Work order: Return the data below exactly, but only from the line containing "You are a computer-use agent." through the line containing "Click the 立即购买 buy now button", with both of those lines included.

Records shown:

━━━

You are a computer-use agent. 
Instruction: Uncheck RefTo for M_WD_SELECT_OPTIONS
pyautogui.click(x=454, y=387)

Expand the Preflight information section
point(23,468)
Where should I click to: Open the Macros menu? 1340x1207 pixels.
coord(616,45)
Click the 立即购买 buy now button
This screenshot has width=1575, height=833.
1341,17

━━━

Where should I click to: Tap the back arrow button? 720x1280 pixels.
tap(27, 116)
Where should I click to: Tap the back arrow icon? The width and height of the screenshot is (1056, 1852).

━━━

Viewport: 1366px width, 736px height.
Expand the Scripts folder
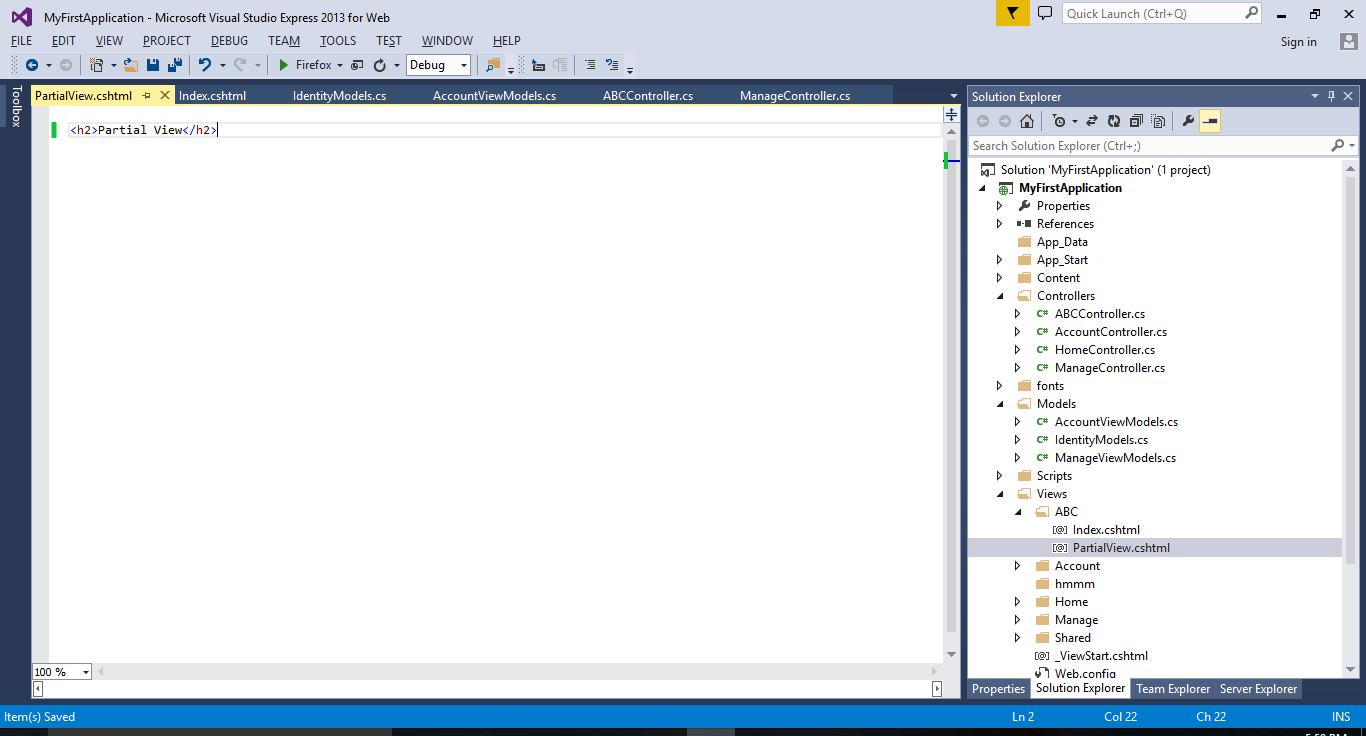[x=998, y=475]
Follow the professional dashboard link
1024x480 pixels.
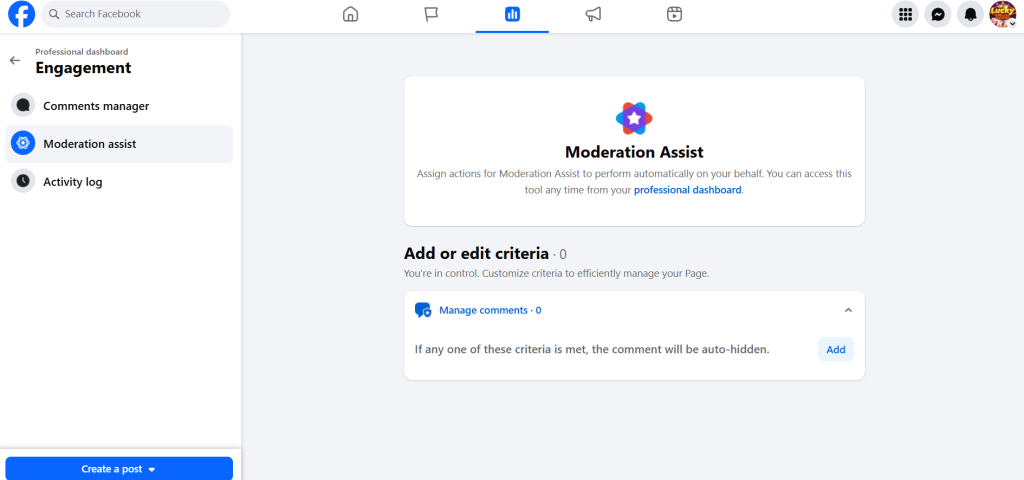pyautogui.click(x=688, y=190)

━━━

Problem solution:
You are a computer-use agent. 
Instruction: Uncheck RefTo for M_WD_SELECT_OPTIONS
pyautogui.click(x=454, y=387)

Expand the Preflight information section
point(23,468)
Where should I click to: Open the Macros menu? 1340x1207 pixels.
coord(616,45)
Click the 立即购买 buy now button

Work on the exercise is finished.